**Stored items**
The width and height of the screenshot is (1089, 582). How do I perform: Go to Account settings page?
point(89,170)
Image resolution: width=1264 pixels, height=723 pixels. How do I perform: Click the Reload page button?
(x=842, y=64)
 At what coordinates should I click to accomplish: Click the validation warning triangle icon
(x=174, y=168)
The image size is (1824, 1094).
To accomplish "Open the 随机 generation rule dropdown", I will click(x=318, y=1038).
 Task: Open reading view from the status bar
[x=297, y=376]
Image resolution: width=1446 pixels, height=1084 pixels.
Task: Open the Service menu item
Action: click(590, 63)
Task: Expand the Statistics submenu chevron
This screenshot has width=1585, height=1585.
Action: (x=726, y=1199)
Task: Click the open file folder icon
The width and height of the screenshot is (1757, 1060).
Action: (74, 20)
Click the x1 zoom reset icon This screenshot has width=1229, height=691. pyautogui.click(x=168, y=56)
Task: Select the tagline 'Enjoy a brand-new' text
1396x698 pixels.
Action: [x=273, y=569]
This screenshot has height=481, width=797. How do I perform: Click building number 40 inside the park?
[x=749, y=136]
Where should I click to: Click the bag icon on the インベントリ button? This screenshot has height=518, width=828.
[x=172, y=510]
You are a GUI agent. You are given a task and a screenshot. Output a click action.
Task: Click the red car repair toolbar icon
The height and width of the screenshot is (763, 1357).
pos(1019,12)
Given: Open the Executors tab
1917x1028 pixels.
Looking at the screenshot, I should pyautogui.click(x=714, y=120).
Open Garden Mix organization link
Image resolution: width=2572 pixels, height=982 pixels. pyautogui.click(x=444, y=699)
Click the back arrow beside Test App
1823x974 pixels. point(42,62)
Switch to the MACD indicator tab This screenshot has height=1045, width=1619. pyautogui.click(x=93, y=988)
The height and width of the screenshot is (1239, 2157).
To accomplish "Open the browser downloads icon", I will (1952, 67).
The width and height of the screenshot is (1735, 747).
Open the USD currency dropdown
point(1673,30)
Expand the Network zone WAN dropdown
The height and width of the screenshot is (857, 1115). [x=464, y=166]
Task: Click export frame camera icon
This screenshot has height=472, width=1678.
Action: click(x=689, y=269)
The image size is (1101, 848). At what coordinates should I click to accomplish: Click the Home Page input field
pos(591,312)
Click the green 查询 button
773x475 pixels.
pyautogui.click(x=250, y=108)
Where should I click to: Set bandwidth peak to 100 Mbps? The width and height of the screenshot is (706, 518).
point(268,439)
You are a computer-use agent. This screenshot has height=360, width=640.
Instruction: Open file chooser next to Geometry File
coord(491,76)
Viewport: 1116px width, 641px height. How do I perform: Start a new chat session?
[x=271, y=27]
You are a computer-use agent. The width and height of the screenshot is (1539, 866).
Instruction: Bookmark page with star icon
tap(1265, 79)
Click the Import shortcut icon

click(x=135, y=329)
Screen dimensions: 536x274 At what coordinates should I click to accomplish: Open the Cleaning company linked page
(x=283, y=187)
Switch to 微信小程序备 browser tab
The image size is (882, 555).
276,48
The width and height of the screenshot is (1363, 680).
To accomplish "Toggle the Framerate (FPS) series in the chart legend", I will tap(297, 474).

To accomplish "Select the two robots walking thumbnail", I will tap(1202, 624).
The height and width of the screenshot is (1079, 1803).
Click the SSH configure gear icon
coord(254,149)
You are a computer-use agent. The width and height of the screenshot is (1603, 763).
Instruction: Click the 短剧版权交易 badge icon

**Your goal**
Begin at the first line of the entries above and copy every line exactly, ending with the line that contains "The width and height of the screenshot is (1735, 747).".

**Written response**
The width and height of the screenshot is (1089, 582). How do I perform: Go to Account settings page?
point(89,170)
Image resolution: width=1264 pixels, height=723 pixels. How do I perform: Click the Reload page button?
(x=842, y=64)
 At what coordinates should I click to accomplish: Click the validation warning triangle icon
(x=174, y=168)
The image size is (1824, 1094).
To accomplish "Open the 随机 generation rule dropdown", I will click(x=318, y=1038).
 Task: Open reading view from the status bar
[x=297, y=376]
Image resolution: width=1446 pixels, height=1084 pixels.
Task: Open the Service menu item
Action: click(590, 63)
Task: Expand the Statistics submenu chevron
This screenshot has width=1585, height=1585.
Action: (x=726, y=1199)
Task: Click the open file folder icon
The width and height of the screenshot is (1757, 1060).
Action: (74, 20)
Click the x1 zoom reset icon This screenshot has width=1229, height=691. pyautogui.click(x=168, y=56)
Task: Select the tagline 'Enjoy a brand-new' text
1396x698 pixels.
Action: [x=273, y=569]
This screenshot has height=481, width=797. How do I perform: Click building number 40 inside the park?
[x=749, y=136]
Where should I click to: Click the bag icon on the インベントリ button? This screenshot has height=518, width=828.
[x=172, y=510]
You are a GUI agent. You are given a task and a screenshot. Output a click action.
Task: Click the red car repair toolbar icon
The height and width of the screenshot is (763, 1357).
pos(1019,12)
Given: Open the Executors tab
1917x1028 pixels.
Looking at the screenshot, I should pyautogui.click(x=714, y=120).
Open Garden Mix organization link
Image resolution: width=2572 pixels, height=982 pixels. pyautogui.click(x=444, y=699)
Click the back arrow beside Test App
1823x974 pixels. point(42,62)
Switch to the MACD indicator tab This screenshot has height=1045, width=1619. pyautogui.click(x=93, y=988)
The height and width of the screenshot is (1239, 2157).
To accomplish "Open the browser downloads icon", I will (1952, 67).
The width and height of the screenshot is (1735, 747).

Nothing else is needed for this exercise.